## Exercise brief
Update the acquisitions passage, starting with "So, there’s work" and going on through "focus has been.", changing "opportunities" to "deals" throughout.

## Given passage
>> BEGIN
So, the company has a lot of cash on the balance sheet. You’ve done a number of acquisitions. Is it reasonable to think that you’re still active on the acquisition front and have prices gotten more reasonable so that you can do them at a more reasonable price in this environment or you’ve done a number of acquisitions? Do you need to integrate those and enroll some of that together before you bring in more complexity?

Ita Brennan

Yeah, I mean, I think what we’ve done to date has been very, I would say, adjacent, and, you know, it’s been somewhat tuck in, somewhat technology based. Right. So, we’ve, you know, we’ve acquired kind of some technology capabilities around wireless, around visibility, around the security and monitoring piece with Awake, all things that are very adjacent and focused on the network.

We’ve acquired some really good talent that’s come with that and expanded, kind of our security, kind of knowledge and understanding with that team. Right. So, I think that’s – those are things that, you know, there’s a lot of cultural alignments in terms of the folks that have come on board and the products are still very adjacent. We have to integrate them. We have to integrate them into CloudVision.

So, there’s work that has to be done there. But it’s very kind of aligned with, you know, our core product set and what we’re trying to do. So, I think we’ll continue to – you could – you should expect us to continue to look for opportunities like that? We get the question all the time. Are there larger acquisitions that you could do?

I mean, we’ll look at that too, but it’s been – today, it’s been hard to see opportunities that we can get high confidence around that truly fit, but kind of what we’re driving the business and the opportunity that’s there just organically with some, maybe with some tuck-ins is significance and executing against that is lower risk than a higher outcomes. So, I think that’s where the focus has been.
>> END
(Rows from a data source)
>> BEGIN
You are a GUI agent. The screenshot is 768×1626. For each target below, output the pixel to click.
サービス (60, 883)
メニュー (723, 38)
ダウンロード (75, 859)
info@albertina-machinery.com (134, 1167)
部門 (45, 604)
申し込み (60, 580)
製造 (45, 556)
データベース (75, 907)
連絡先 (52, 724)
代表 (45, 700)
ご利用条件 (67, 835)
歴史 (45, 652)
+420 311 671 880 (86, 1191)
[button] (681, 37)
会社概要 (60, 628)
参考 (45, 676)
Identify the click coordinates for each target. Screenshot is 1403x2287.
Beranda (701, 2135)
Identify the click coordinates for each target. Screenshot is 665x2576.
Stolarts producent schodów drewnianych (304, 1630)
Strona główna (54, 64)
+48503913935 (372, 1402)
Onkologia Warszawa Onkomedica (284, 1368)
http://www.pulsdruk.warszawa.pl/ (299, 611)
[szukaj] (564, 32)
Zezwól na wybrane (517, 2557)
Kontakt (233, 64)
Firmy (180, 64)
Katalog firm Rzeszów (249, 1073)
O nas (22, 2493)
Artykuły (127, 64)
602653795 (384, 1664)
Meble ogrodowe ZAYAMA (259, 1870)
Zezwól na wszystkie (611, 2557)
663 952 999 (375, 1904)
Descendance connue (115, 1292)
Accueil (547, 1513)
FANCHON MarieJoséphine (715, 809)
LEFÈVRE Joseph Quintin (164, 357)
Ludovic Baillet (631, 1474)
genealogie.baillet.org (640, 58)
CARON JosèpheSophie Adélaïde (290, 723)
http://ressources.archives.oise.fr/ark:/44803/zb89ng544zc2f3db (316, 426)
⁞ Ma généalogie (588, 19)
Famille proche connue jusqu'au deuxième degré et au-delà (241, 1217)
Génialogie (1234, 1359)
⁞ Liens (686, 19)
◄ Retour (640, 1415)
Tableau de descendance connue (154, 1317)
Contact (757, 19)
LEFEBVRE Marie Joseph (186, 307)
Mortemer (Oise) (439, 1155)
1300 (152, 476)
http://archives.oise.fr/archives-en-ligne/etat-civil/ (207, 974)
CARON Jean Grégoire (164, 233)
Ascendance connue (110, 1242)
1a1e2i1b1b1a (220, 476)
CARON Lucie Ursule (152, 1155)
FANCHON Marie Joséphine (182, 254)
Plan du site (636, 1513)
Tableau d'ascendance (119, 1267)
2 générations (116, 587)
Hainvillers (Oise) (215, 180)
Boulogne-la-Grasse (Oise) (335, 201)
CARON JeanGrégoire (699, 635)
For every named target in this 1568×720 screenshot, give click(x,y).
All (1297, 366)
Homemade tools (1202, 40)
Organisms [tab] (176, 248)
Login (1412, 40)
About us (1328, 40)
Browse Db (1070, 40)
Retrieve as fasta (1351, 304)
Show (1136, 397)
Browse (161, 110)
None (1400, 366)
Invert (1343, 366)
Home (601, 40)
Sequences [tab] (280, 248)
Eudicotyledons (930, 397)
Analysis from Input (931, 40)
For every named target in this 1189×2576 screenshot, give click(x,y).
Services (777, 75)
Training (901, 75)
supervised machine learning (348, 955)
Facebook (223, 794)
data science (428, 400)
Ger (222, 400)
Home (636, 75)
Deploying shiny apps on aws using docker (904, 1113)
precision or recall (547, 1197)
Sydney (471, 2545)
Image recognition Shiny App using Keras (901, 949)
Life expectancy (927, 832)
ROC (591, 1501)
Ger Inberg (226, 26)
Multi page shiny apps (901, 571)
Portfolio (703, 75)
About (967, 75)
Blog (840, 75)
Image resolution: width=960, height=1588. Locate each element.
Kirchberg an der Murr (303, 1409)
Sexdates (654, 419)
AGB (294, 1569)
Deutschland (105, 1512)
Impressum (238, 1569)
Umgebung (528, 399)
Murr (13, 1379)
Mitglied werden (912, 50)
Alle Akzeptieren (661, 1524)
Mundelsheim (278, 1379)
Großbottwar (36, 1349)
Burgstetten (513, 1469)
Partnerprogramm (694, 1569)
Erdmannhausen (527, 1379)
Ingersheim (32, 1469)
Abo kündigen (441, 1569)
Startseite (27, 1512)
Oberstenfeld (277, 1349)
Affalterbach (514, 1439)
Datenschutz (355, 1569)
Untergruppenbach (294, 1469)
>> END
## Written response
So, there’s work that has to be done there. But it’s very kind of aligned with, you know, our core product set and what we’re trying to do. So, I think we’ll continue to – you could – you should expect us to continue to look for deals like that? We get the question all the time. Are there larger acquisitions that you could do?

I mean, we’ll look at that too, but it’s been – today, it’s been hard to see deals that we can get high confidence around that truly fit, but kind of what we’re driving the business and the opportunity that’s there just organically with some, maybe with some tuck-ins is significance and executing against that is lower risk than a higher outcomes. So, I think that’s where the focus has been.